Tool categories at a glance
| Category | Tools | What it does |
|---|---|---|
| File | read_file, write_file, edit_file, list_directory |
Read, write, and browse files |
| Search | grep, glob |
Find text in files and locate files by pattern |
| Shell | run_command |
Execute shell commands |
| Git | git_status, git_diff, git_log, git_commit, git_push, git_pull, git_branch, git_checkout, git_stash |
Full git workflow |
| Web | web_fetch |
Fetch a URL and return readable text |
| Web Search | web_search |
Search the web for current information |
| Memory | memory_store, memory_search, memory_forget |
Semantic memory for cross-turn recall |
| Subagent | spawn_agent, spawn_team, query_team_context |
Delegate work to specialized agents |
| Think | think |
Scratchpad for reasoning — no side effects |
| Environment | get_environment |
System info: OS, runtime, disk space, tooling |
| Tasks | create_task, list_tasks, update_task, complete_task, export_tasks |
Track work items |
| Code Execution | execute_code |
Run snippets in C#, Python, Node.js, Bash, or PowerShell |
| Clipboard | read_clipboard, write_clipboard |
Read from and write to the system clipboard |
| Questions | ask_questions |
Present structured questionnaires to you |
| Diff / Patch | create_patch, apply_patch |
Create and apply unified diffs atomically |
| Batch Edit | batch_edit_files |
Multi-file text replacements in one atomic operation |
| Usage | get_usage, reset_usage |
Token counts and cost estimates |
| Encoding & Crypto | encode_base64, decode_base64, encode_url, decode_url, decode_jwt, hash_compute, generate_guid |
Encoding, decoding, hashing, and cryptographic utilities |
| Tailscale | tailscale_status, tailscale_machines, tailscale_configure, tailscale_runner_probe, tailscale_export |
Tailscale Tailnet discovery and remote orchestration |
File tools
Read, create, and edit files. The agent reads files to understand your code and writes files to make changes.
> read the first 20 lines of Program.cs
⚡ Tool: read_file(path: "Program.cs", startLine: 1, endLine: 20)

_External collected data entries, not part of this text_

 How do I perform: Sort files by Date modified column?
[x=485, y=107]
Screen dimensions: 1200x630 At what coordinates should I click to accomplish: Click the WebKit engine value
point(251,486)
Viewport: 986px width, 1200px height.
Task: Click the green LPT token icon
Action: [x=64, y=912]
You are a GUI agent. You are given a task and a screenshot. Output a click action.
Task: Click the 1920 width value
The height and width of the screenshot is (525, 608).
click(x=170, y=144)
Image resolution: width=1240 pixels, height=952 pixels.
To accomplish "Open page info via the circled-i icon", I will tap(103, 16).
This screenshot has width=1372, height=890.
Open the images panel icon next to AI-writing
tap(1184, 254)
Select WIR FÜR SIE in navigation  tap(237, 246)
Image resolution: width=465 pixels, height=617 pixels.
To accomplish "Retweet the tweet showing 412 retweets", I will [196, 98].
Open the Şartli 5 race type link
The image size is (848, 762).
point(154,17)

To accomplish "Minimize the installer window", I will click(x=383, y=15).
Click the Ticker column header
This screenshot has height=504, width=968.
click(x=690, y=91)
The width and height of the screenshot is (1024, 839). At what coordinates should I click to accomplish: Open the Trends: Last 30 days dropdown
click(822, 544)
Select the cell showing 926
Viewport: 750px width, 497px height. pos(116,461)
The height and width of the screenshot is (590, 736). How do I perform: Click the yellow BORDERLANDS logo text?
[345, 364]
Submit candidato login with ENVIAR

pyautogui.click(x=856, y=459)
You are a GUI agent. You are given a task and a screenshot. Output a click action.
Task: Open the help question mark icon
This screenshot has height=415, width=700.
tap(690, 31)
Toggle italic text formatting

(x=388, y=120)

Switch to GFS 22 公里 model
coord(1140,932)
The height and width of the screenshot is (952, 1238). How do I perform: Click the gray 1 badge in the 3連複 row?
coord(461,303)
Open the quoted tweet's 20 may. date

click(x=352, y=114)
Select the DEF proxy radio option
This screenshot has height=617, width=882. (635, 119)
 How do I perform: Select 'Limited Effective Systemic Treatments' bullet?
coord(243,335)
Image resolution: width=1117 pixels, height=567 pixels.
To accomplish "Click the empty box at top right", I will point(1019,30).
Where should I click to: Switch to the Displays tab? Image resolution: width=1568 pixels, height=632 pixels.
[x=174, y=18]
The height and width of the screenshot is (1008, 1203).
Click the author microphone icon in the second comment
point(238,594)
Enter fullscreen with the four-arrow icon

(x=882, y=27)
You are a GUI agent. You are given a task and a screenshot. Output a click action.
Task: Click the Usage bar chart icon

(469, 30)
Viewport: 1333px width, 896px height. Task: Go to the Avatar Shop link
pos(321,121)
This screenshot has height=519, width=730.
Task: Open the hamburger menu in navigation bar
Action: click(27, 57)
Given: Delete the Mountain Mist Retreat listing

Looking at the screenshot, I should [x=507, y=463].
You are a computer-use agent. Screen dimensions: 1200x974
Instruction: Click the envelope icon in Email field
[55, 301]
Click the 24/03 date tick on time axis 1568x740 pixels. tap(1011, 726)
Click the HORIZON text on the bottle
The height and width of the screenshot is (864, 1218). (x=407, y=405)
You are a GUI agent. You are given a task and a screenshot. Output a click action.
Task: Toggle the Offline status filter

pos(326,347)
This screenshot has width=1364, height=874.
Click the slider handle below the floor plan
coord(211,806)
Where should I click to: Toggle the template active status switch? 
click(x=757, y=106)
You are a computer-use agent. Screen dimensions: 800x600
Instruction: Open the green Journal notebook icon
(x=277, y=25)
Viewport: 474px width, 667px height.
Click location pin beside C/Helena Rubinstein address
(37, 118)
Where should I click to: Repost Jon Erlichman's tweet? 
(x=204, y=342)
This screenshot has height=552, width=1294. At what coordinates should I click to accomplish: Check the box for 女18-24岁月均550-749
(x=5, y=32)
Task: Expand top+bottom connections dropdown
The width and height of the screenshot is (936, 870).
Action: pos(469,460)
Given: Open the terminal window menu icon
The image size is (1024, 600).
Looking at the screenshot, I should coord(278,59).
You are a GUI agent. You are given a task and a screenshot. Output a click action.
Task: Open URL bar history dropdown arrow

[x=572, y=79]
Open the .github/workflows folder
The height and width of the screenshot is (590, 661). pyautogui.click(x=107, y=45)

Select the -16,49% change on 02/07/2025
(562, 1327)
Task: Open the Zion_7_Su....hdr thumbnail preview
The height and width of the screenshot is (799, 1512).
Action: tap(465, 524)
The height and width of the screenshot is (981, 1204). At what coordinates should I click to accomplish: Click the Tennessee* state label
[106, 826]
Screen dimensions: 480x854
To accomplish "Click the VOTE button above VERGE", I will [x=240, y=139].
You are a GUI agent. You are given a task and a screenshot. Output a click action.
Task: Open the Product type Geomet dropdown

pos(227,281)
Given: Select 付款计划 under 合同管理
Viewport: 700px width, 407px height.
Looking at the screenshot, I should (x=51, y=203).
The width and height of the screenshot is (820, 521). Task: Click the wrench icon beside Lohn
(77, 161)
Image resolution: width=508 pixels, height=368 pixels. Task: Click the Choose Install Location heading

edit_file replaces exactly one occurrence of a string — surgical, minimal edits rather than full rewrites.
Search tools
Find text across your codebase with grep (regex search) or locate files with glob (pattern matching).
> find all files that reference ILogger
⚡ Tool: grep(pattern: "ILogger", glob: "**/*.cs")
Shell tools
Execute any shell command. The agent uses this for builds, tests, linting, and anything else that needs the terminal.
> run the tests
⚡ Tool: run_command(command: "dotnet test", timeoutSeconds: 120)
Git tools
A full git workflow — status, diff, log, commit, push, pull, branch, checkout, and stash. The agent drafts commit messages based on your changes and stages everything before committing.
> commit my changes with a descriptive message
⚡ Tool: git_commit(message: "feat: add input validation to registration form")
Web tools
Fetch any URL and get back readable text, or search the web for current information.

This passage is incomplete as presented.